- [ASSIGNED TASK]: Show all lines from the records below in which the string "header" is present.

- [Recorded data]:
------------
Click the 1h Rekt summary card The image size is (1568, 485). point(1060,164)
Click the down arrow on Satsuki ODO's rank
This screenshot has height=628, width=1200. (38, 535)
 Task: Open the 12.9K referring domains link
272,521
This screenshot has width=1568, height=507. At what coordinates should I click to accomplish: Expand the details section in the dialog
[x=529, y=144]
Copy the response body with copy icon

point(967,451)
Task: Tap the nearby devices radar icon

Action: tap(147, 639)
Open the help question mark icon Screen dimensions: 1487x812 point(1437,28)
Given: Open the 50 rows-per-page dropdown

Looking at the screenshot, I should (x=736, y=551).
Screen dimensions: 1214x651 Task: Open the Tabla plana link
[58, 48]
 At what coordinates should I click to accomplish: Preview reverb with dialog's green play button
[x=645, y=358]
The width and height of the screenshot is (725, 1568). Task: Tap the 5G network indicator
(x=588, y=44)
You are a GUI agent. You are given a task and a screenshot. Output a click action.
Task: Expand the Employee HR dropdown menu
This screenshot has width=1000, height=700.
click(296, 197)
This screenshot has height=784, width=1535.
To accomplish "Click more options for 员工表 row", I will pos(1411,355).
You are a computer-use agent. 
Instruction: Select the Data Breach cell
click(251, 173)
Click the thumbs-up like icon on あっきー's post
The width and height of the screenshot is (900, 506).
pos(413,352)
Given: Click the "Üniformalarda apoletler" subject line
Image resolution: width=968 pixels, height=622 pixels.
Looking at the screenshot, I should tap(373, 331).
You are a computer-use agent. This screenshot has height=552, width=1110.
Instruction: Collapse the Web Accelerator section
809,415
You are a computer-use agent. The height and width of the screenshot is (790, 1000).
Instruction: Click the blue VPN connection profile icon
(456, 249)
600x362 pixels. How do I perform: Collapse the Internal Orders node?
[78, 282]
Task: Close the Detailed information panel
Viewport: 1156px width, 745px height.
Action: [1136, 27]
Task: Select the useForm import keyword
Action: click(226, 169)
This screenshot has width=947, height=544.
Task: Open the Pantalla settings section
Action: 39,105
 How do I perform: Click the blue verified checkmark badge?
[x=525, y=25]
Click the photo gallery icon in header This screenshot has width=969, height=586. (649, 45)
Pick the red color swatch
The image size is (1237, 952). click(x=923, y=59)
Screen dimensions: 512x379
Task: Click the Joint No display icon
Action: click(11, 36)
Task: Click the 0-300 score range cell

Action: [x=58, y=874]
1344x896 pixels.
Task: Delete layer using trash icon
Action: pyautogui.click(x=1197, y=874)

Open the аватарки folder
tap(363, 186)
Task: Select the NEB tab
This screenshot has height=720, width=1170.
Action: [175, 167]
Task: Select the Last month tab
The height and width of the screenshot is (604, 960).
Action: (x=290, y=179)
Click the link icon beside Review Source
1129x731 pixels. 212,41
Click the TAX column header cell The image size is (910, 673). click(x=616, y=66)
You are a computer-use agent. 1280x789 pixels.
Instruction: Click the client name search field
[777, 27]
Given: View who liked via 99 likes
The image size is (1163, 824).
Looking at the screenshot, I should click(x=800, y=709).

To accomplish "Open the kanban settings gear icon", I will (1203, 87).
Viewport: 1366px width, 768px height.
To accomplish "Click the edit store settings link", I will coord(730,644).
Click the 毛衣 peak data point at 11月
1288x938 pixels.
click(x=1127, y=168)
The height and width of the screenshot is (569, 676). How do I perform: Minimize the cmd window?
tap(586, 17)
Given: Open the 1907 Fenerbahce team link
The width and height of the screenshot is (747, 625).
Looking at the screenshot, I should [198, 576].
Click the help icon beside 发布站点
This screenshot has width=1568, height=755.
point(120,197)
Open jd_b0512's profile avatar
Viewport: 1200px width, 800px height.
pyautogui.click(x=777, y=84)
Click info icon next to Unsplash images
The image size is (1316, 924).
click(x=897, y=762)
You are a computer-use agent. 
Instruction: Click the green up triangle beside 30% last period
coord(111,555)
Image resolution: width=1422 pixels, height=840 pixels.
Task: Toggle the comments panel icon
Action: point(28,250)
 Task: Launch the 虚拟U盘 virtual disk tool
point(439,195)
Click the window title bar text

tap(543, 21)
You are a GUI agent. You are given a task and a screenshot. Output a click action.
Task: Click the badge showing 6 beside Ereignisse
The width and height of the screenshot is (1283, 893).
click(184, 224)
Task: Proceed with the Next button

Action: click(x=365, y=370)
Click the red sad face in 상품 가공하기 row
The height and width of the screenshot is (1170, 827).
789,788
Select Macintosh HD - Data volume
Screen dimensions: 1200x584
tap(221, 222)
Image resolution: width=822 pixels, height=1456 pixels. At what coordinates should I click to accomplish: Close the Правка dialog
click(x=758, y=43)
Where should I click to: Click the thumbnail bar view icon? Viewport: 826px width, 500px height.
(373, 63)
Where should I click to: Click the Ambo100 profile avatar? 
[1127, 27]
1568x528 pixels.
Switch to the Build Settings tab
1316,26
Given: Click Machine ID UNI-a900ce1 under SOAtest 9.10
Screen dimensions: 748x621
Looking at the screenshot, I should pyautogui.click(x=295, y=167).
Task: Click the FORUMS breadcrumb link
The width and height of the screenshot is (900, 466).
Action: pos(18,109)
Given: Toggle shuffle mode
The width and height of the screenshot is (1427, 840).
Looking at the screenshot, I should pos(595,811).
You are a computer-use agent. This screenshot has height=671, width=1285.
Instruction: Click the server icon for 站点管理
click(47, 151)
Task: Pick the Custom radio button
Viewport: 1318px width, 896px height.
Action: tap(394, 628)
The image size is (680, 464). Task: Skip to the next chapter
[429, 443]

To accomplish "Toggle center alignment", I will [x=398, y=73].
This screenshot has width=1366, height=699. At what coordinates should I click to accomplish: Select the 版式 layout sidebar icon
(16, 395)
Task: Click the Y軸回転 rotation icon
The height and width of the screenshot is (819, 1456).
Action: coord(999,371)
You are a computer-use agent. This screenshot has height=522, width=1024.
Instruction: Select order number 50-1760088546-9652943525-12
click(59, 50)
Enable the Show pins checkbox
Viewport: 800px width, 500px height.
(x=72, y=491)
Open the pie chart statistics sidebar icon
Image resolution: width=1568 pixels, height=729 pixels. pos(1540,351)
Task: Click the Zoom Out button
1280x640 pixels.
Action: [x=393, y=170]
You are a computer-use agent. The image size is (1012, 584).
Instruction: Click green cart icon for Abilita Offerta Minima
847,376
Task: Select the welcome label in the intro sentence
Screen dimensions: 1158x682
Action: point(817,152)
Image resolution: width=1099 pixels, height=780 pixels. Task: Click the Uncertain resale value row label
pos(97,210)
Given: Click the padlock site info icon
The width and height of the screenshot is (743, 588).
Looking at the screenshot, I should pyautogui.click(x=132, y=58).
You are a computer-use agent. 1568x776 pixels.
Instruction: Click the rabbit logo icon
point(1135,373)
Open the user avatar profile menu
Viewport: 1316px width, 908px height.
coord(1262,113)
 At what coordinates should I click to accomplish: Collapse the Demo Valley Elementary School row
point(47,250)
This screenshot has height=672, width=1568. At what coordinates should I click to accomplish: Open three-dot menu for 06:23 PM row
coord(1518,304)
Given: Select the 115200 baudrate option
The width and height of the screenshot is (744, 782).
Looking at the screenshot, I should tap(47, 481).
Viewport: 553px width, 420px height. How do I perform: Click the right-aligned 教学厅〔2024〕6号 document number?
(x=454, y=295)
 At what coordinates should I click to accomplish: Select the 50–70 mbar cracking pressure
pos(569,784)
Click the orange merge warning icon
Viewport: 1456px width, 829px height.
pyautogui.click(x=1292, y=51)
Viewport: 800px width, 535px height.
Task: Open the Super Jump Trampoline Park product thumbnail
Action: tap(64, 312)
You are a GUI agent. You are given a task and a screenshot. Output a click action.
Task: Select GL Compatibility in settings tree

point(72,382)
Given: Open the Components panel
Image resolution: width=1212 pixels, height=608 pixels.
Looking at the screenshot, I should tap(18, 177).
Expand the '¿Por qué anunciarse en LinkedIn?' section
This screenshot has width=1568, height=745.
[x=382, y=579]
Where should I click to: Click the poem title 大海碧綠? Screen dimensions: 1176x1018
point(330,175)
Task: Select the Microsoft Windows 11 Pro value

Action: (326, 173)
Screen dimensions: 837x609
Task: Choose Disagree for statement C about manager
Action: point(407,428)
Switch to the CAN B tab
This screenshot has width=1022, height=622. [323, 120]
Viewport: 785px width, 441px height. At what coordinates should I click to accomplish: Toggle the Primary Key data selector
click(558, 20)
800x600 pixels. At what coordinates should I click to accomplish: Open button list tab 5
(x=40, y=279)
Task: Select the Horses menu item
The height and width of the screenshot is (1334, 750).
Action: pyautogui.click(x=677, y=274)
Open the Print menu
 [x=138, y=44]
------------
- [TASK RESPONSE]:
Click the photo gallery icon in header This screenshot has width=969, height=586. (649, 45)
Click the TAX column header cell The image size is (910, 673). click(x=616, y=66)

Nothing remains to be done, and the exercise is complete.